Wemux - Set up tmux for party pair programming - netherland
http://thechangelog.com/post/20986196780/wemux-multi-user-terminal-multiplexing-for-party-pair-pr

======
aantix
This is quite amazing and has been badly needed for sometime. The tmux
technical setup prior may have inhibited some developers out there.

The importance of remote pair programming seems to be slowly making its way to
the forefront. I've been toying with the idea of a high level protocol
specifically for pair programming that would support the notification of high
level programming tasks (switching tab, syncing file changes, showing
highlights, cursor movement). This protocol would be light enough that latency
should be a mine issue. It would have to be supported in all major editors
(via a plugin?). This supported would give each remote dev the freedom to work
in their favorite editor with their own key bindings.

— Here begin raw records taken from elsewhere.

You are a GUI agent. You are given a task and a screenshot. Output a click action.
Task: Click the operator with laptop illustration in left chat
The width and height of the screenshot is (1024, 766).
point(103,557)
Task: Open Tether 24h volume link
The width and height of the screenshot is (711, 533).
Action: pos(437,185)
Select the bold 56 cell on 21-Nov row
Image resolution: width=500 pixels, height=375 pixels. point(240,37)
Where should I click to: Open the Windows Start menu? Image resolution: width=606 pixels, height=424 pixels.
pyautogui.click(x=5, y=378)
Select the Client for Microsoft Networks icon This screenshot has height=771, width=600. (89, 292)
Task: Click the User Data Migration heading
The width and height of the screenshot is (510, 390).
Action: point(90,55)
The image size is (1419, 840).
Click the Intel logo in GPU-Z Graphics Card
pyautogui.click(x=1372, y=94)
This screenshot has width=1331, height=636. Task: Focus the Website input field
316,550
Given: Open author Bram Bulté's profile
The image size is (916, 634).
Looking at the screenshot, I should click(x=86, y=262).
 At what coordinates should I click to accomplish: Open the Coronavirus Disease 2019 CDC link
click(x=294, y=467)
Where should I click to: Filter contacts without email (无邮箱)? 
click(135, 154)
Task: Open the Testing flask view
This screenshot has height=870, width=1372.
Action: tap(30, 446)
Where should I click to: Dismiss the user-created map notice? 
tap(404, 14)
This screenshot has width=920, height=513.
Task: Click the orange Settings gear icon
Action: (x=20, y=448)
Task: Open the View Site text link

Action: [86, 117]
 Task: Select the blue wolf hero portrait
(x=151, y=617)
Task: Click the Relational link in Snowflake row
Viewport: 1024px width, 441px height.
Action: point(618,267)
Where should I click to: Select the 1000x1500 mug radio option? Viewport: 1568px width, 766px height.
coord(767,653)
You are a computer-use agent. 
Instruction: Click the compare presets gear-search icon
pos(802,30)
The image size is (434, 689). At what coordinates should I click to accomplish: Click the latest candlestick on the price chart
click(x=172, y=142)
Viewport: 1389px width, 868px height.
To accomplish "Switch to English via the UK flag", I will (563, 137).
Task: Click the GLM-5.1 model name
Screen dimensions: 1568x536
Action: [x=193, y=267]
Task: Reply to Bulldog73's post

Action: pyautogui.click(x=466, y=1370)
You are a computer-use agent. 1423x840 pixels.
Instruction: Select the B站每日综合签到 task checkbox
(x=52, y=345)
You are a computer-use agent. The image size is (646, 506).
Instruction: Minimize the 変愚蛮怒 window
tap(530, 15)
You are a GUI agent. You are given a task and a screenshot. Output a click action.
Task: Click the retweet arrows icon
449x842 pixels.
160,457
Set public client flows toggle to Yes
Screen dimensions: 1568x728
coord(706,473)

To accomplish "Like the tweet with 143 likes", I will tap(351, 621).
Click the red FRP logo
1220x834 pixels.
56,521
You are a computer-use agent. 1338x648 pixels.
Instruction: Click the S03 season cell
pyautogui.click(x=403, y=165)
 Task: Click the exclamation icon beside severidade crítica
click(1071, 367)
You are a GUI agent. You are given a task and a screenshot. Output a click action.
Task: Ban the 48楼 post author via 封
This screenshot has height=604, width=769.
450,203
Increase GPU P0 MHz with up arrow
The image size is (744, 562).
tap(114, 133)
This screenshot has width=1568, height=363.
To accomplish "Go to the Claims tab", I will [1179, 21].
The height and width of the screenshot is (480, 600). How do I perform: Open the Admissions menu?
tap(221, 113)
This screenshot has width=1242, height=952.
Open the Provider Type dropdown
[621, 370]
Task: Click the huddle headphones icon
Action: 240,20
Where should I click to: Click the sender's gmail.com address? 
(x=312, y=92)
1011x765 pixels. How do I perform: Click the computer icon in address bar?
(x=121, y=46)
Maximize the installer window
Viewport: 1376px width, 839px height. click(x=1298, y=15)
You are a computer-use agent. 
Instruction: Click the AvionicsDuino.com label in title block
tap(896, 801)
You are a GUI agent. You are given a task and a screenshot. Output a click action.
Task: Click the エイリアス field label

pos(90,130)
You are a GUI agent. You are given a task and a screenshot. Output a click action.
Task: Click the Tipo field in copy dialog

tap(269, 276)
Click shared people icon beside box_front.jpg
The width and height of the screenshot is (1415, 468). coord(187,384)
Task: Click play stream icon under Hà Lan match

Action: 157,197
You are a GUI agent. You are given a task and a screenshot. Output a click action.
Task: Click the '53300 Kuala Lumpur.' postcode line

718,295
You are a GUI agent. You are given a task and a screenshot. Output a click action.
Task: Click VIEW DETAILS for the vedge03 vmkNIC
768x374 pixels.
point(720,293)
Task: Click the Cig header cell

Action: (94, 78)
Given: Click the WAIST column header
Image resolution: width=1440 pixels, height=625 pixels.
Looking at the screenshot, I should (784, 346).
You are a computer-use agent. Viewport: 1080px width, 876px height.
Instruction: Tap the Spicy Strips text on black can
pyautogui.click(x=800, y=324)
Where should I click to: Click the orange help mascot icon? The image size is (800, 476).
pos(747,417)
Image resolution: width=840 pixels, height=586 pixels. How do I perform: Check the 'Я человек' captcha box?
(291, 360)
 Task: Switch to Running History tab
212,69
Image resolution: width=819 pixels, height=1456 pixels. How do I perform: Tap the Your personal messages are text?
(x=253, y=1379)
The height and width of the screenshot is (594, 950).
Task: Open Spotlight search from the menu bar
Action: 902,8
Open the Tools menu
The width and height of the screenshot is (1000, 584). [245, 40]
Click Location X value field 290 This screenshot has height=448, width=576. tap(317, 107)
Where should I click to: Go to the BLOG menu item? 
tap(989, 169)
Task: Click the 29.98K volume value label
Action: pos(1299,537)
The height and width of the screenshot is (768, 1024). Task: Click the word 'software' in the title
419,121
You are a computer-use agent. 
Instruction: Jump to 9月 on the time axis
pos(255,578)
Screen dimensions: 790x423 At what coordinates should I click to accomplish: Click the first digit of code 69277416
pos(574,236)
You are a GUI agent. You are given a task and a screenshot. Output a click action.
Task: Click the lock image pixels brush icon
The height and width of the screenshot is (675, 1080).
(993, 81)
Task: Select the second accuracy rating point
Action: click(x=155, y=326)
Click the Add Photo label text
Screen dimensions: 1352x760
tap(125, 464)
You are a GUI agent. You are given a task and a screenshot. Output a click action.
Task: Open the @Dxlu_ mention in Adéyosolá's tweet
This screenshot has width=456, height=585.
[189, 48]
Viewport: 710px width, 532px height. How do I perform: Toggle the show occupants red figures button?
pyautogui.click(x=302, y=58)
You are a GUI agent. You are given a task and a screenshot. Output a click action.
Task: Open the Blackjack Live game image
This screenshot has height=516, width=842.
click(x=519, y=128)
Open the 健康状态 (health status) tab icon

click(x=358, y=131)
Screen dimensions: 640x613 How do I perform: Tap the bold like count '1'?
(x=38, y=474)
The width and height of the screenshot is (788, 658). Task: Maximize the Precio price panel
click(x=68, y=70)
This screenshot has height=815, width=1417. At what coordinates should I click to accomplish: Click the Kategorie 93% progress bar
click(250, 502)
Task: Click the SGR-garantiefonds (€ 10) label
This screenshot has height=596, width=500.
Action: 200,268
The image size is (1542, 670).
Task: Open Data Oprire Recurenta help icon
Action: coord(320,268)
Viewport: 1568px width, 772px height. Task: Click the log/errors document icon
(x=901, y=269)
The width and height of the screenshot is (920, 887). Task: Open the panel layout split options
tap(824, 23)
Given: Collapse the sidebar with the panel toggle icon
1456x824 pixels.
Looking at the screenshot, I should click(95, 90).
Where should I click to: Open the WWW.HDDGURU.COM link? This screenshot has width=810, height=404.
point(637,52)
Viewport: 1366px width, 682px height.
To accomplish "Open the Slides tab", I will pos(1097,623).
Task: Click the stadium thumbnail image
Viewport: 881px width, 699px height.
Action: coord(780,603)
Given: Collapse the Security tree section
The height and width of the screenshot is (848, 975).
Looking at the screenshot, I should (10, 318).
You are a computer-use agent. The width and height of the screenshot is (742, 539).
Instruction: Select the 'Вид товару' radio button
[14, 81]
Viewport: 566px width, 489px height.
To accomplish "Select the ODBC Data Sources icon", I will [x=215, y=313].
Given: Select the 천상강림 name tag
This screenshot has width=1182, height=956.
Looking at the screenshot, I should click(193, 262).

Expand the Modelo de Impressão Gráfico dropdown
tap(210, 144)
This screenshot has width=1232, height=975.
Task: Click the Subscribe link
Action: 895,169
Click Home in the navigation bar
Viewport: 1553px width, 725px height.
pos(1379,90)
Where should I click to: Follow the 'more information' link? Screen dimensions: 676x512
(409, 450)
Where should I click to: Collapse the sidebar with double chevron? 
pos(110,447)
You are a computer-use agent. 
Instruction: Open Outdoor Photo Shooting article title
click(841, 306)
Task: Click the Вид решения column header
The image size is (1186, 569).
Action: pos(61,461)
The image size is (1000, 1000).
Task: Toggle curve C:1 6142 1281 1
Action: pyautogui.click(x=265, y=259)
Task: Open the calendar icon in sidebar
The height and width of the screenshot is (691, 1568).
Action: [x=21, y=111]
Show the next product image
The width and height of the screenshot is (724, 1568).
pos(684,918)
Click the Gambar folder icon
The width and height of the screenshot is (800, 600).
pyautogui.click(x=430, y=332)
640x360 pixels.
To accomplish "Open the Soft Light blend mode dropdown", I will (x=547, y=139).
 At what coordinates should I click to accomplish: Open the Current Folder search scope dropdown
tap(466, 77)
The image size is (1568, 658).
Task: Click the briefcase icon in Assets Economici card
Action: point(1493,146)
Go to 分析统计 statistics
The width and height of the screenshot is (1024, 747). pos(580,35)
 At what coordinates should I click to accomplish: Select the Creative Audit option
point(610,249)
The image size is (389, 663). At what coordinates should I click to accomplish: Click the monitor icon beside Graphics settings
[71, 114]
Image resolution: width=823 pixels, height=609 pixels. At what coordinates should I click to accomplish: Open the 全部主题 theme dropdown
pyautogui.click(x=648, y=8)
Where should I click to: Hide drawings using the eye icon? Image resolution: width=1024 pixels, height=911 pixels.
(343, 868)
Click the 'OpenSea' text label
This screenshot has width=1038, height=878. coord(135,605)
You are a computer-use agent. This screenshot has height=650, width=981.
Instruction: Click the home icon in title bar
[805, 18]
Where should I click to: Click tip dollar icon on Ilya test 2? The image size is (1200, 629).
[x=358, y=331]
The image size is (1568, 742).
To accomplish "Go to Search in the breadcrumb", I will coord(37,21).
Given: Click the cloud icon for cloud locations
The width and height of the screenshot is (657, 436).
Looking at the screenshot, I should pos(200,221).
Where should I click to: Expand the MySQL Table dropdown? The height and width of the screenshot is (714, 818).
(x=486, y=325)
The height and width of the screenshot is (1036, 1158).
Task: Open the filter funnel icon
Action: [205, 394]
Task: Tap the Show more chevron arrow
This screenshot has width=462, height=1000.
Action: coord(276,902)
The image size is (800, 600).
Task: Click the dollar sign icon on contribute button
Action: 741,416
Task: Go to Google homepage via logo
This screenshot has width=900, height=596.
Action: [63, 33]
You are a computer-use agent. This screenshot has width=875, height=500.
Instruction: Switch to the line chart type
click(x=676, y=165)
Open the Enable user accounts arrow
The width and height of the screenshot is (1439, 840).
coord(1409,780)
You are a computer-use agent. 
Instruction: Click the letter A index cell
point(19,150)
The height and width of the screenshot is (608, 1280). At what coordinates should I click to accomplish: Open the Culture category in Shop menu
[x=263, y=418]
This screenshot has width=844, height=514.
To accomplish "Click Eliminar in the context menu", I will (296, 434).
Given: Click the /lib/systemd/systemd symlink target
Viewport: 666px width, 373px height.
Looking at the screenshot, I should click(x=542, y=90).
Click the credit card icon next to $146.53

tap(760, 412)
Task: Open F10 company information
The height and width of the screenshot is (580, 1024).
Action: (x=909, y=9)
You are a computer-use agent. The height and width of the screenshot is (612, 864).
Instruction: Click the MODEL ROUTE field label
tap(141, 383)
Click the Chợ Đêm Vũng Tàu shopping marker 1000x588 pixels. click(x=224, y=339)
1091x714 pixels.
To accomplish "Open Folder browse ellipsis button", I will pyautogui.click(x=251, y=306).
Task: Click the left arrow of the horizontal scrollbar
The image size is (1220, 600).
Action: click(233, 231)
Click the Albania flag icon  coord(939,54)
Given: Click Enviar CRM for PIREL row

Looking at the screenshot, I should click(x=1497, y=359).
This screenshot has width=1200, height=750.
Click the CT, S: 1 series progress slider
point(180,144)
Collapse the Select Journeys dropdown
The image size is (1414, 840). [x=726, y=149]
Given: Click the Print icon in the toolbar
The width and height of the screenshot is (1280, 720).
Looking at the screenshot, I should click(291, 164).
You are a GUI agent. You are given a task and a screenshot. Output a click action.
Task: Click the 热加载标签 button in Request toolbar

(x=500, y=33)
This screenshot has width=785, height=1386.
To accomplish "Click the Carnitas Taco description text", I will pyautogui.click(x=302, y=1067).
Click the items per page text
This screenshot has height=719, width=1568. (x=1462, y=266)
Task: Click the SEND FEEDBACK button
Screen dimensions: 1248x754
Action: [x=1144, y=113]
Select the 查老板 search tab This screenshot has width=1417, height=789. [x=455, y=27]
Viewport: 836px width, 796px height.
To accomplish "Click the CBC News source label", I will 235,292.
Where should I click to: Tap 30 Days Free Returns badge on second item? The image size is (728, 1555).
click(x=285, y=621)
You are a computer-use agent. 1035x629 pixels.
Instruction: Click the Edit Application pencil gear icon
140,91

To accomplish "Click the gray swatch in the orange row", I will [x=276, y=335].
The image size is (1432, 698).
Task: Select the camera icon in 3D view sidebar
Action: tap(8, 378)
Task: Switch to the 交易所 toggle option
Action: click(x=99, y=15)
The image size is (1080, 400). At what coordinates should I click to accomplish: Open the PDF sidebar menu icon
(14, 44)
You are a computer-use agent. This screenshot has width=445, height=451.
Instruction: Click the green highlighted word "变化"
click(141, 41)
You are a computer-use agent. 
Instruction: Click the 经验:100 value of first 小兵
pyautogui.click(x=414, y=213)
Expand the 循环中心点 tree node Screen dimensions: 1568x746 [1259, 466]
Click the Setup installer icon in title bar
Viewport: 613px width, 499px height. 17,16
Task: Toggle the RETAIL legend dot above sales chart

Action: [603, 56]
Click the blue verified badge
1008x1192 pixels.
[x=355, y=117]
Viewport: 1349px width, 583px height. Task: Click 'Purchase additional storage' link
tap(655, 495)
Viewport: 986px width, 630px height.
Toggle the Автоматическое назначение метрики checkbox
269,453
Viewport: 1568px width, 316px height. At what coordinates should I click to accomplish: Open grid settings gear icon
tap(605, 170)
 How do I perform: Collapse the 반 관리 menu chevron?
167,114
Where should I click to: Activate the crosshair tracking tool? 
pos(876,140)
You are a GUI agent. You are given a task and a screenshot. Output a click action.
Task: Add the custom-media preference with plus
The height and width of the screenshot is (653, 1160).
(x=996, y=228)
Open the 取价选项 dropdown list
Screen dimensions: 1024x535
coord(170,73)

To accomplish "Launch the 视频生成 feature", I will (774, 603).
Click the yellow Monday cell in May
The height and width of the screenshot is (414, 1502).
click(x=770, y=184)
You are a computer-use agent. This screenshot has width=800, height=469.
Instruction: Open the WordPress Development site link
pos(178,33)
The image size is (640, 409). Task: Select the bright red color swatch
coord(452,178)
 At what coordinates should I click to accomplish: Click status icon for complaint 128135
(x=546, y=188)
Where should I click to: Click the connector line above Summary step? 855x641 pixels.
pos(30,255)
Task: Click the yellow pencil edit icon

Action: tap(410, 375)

Here are some of my additional thoughts on the topic..
<https://gist.github.com/1999816>

------
CoffeeDregs
OT, but: I'm jealous of some people's abilities to come up with such clever
names.

Full-derail: anyone seen any pointers to thinking up such names? Perhaps an
Emacs command or mode? Or am I looking for a shortcut to a hard problem?
Whatever it is, I'd appreciate it in pill-form (capsule please; none of that
nasty tablet stuff).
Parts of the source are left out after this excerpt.